● **Directions for this task**:
Word for word, please restate the lines from the beginning of the data through the line in which "This screenshot has height=618, width=918." appears.
━━━━━━━━
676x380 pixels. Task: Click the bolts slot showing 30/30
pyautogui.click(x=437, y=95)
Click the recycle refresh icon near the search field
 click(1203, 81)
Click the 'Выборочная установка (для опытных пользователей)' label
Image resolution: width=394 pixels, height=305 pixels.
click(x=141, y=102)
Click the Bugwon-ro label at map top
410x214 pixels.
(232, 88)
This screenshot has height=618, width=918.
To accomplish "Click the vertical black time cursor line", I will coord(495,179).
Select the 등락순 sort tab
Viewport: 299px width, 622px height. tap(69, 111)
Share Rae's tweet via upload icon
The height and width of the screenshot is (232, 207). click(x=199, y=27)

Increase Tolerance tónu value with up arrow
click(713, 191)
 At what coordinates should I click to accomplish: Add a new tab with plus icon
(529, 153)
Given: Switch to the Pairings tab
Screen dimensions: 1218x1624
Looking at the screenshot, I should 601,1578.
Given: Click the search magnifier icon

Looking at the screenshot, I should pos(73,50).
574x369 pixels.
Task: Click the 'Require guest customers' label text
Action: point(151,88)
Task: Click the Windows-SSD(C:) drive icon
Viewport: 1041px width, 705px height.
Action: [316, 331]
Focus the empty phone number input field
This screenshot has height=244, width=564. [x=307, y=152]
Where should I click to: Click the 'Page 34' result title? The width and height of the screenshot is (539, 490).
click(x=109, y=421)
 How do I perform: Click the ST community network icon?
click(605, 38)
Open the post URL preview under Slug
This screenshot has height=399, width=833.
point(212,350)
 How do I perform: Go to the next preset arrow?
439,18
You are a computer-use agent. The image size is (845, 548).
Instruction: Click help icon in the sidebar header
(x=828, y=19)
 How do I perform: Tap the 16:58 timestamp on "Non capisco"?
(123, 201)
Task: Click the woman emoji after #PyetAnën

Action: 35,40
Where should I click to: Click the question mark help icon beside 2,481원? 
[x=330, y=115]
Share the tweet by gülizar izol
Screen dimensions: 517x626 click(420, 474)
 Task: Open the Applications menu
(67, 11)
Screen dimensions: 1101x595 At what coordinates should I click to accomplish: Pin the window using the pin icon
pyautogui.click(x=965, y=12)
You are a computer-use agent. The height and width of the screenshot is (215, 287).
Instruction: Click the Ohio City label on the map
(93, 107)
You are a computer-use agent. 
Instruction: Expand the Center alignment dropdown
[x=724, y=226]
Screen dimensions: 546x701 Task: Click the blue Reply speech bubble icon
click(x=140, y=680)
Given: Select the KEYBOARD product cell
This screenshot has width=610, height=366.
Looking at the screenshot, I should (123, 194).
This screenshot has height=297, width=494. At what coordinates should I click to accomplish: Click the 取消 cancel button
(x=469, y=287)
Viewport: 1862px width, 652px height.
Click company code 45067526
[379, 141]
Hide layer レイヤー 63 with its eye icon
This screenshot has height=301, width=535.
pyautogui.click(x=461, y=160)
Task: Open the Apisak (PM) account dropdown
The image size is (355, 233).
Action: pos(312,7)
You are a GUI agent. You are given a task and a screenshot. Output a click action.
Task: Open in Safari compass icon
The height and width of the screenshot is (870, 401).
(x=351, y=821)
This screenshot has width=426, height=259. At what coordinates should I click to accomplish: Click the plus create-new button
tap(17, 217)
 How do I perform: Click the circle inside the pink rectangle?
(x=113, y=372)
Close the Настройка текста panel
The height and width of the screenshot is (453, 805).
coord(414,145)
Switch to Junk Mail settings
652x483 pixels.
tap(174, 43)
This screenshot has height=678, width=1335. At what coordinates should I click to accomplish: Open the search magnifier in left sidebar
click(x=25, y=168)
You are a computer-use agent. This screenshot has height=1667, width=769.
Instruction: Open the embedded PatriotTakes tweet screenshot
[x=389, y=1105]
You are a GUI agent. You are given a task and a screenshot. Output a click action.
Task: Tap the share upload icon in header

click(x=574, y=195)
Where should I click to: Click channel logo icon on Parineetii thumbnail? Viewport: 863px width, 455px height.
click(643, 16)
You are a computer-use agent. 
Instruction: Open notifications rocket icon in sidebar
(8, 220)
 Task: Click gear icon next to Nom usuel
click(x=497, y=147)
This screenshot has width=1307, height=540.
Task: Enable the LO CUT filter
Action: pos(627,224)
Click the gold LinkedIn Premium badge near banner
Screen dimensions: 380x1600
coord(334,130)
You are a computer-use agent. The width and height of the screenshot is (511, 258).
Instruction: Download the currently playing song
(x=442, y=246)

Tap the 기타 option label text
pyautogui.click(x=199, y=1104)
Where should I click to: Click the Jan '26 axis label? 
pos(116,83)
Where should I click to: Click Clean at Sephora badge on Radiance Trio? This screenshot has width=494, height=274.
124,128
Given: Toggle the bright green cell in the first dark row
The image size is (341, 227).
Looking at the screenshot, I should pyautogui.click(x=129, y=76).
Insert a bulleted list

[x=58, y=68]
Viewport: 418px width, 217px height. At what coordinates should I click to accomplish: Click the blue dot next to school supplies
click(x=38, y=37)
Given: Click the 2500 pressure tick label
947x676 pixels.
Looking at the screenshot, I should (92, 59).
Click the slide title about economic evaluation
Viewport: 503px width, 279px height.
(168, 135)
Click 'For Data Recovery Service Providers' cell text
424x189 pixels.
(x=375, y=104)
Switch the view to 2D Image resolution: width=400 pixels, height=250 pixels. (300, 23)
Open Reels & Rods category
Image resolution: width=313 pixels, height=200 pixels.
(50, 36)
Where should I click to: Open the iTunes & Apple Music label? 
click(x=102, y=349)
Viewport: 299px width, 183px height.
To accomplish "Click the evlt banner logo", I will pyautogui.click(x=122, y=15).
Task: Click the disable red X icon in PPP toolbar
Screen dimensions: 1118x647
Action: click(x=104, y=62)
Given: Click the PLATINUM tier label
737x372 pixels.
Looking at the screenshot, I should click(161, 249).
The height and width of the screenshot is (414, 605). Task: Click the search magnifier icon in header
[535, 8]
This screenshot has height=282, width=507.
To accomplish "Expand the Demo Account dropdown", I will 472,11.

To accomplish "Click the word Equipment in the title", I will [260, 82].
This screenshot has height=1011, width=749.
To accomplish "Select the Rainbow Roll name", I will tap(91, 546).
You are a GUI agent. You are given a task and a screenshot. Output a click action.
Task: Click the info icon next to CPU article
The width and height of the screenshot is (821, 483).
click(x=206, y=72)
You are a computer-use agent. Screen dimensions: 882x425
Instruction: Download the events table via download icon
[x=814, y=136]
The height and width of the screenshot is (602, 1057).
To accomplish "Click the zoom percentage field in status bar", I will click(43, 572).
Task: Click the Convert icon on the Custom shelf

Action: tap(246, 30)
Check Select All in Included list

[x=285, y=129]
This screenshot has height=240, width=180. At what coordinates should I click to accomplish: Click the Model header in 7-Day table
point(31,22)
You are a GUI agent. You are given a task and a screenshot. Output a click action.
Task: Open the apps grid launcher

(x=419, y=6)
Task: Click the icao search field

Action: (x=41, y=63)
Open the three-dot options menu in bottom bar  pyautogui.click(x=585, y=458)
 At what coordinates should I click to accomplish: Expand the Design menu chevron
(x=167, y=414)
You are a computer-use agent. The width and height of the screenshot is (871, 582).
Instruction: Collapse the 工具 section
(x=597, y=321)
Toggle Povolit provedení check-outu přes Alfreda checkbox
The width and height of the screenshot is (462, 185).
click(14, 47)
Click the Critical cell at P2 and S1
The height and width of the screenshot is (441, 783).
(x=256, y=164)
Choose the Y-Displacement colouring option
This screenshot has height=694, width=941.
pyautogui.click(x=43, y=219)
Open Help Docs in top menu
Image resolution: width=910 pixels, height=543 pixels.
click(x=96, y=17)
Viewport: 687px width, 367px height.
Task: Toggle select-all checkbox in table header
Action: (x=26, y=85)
━━━━━━━━
● **Solution to this problem**:
676x380 pixels. Task: Click the bolts slot showing 30/30
pyautogui.click(x=437, y=95)
Click the recycle refresh icon near the search field
 click(1203, 81)
Click the 'Выборочная установка (для опытных пользователей)' label
Image resolution: width=394 pixels, height=305 pixels.
click(x=141, y=102)
Click the Bugwon-ro label at map top
410x214 pixels.
(232, 88)
This screenshot has height=618, width=918.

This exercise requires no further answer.